Give the lines of these rows as a JSON list of strings, one string per line, leaving out blank lines and the pictures.

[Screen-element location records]
** begin **

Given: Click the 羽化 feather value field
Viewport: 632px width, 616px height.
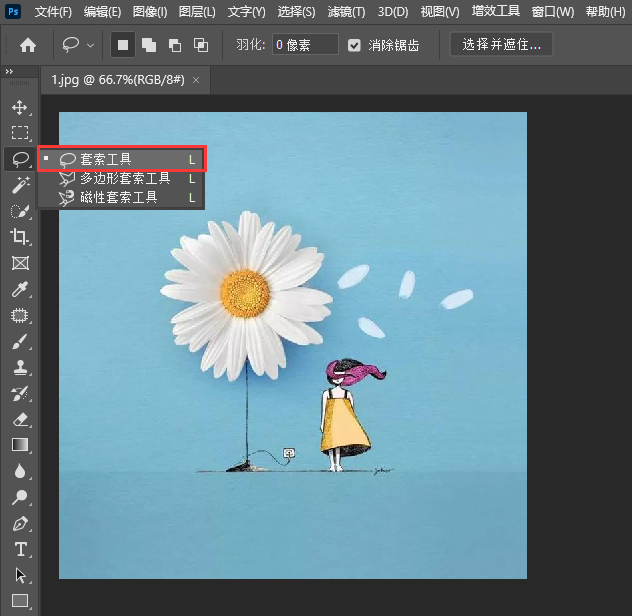Looking at the screenshot, I should [305, 45].
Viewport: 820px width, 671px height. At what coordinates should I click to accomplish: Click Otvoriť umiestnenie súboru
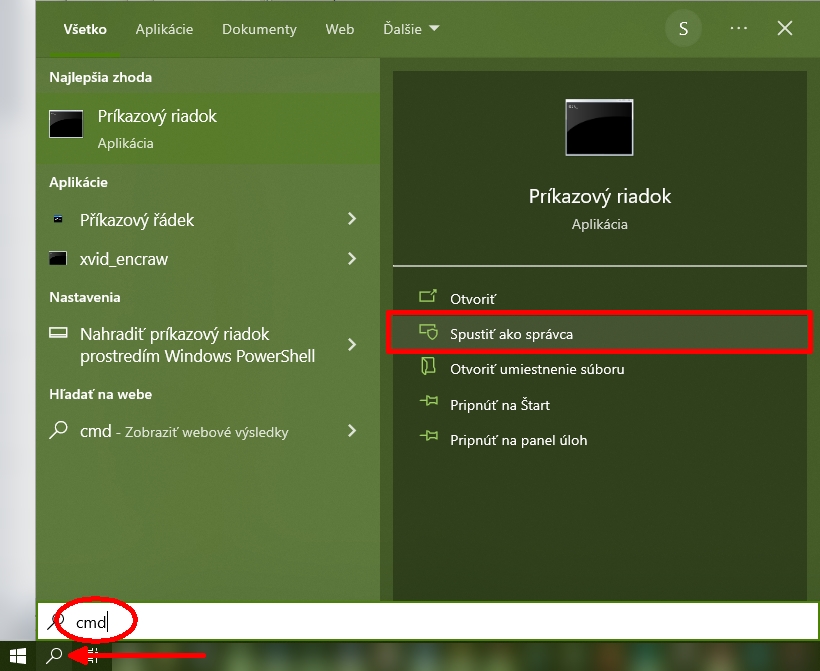[x=537, y=369]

** end **

== OUTPUT OF THE TASK ==
[
  "Given: Click the 羽化 feather value field",
  "Viewport: 632px width, 616px height.",
  "Looking at the screenshot, I should [305, 45].",
  "Viewport: 820px width, 671px height. At what coordinates should I click to accomplish: Click Otvoriť umiestnenie súboru",
  "[x=537, y=369]"
]